I know why this happens. It's because the pictures I take of things, especially of things that aren't often photographed by other people, look too good. If my pics looked like drunken happy-snaps, nobody'd rip 'em off. But when my picture of a product is pretty much indistinguishable from a manufacturers' hand-out press-release shot, there it'll be at the top of a Google Images search - though the copy of it Google finds won't necessarily even be the one I put on my own server.

(If you'd like to read about what I would, if I were something of a tosser, call my "photographic workflow", I've got a tutorial about it here.)

I don't really care about people using my pics on their MySpace page or school report or something. I'll give pretty much anybody permission to use my pics for non-profit purposes for free, if they ask. And if they don't, I still don't really mind - but I'll send the full-resolution originals to people who ask for permission, while people who just pinch 'em without asking have to settle for the versions I put on the Web.

Commercial image-pinching is different, though. If you're making money with stuff I made, I'd like to get paid my share.

A couple of days ago, a reader spotted yet another eBay image-pincher, this time selling tiny R/C cars with some images and text taken from my old review of one.

So I whipped up a complaint letter for eBay's VeRO system, and within a day all of the listings had been zapped. The VeRO system takes a bit of effort to get into, but it works really well once you're signed up.

And now, just a couple of days later, here are more pic-copying endoscope sellers.

I have, however, had a thought.

Sending a VeRO complaint takes at least a few minutes, and all I get in return is the cruel satisfaction of having stuck a rather small spanner in the works of someone's business. The only entity that really gains anything from VeRO complaints is eBay, who I think keep the listing fees for just about every possible kind of cancelled auction.
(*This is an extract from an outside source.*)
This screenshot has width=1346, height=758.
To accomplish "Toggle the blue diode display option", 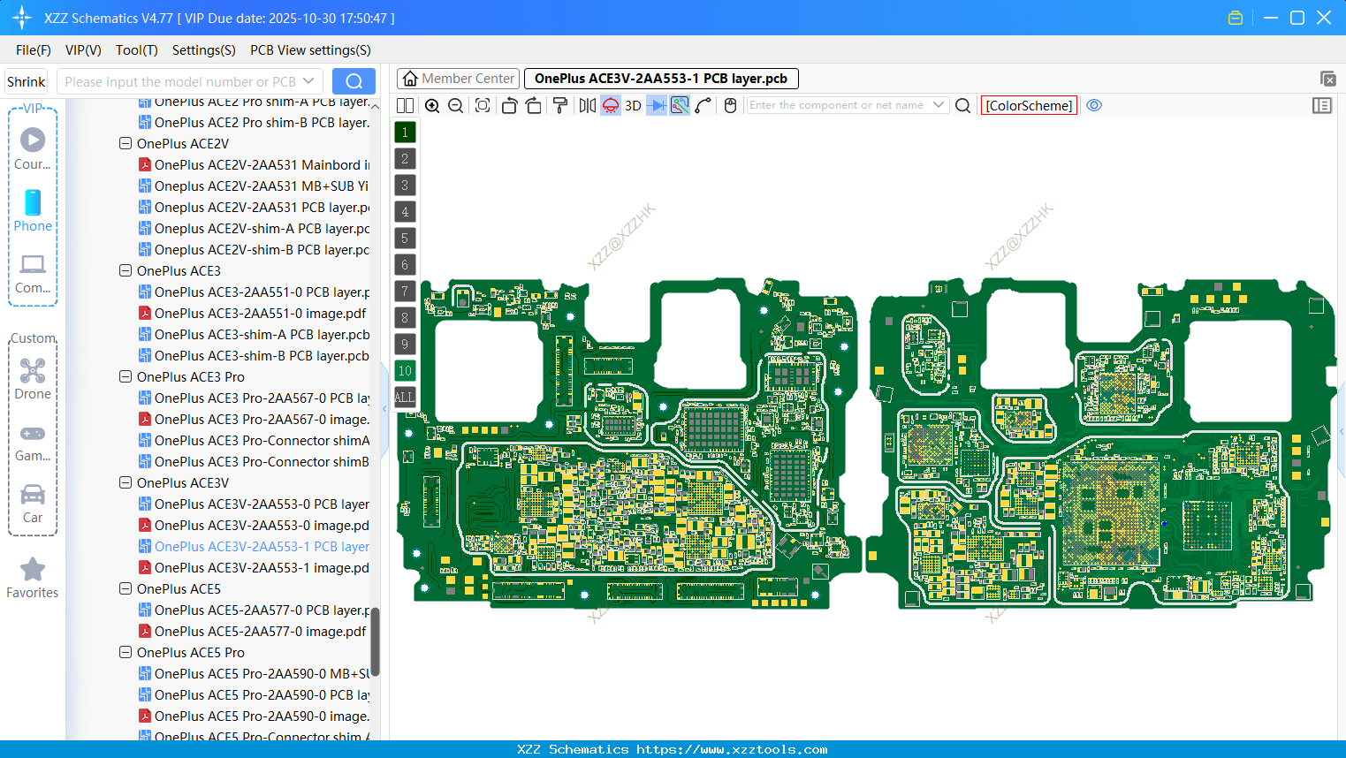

So here's what I said to these latest sellers (with slight variations for their particular offences), instead of just VeROing them right away:

WITHOUT PREJUDICE

I note that in your several auctions for the eTime Home Endoscope, you use a few images from my review of that product here:
www.dansdata.com/pencamera.htm

I did not give you permission to do this, and now require payment. Please forward $US250 to my PayPal account at dan@dansdata.com immediately. This sum purchases you the right to use any of the images from www.dansdata.com/pencamera.htm, for eBay sales purposes only, for the next 12 months.

If you do not make this payment within 24 hours, I will use the eBay VeRO system to cancel all of your auctions which infringe my copyright.

I've actually tried this before. Back in the day, all I could threaten commercial copyright infringers with (besides never-gonna-happen legal action, which is always the first stop for Internet kooks but is actually almost always pointless) was exposure before my Army of Goons. And I told 'em to send me a cheque rather than PayPal me. But it did actually work a couple of times, out of the several times I tried it.

Let's roll the dice again!

UsefulsiteIdidn'tknowabout.com

I just discovered downforeveryoneorjustme.com, which does what it says on the tin.

Until now, I tested sites for down-ness by feeding their URL to a translator of some kind, thereby making the translator's server try to load the site. But downforeveryoneorjustme.com is much faster and more elegant.

It'll also tell you if you're checking the status of a nonexistent site. Oddly, though, it seems to believe that it itself is down.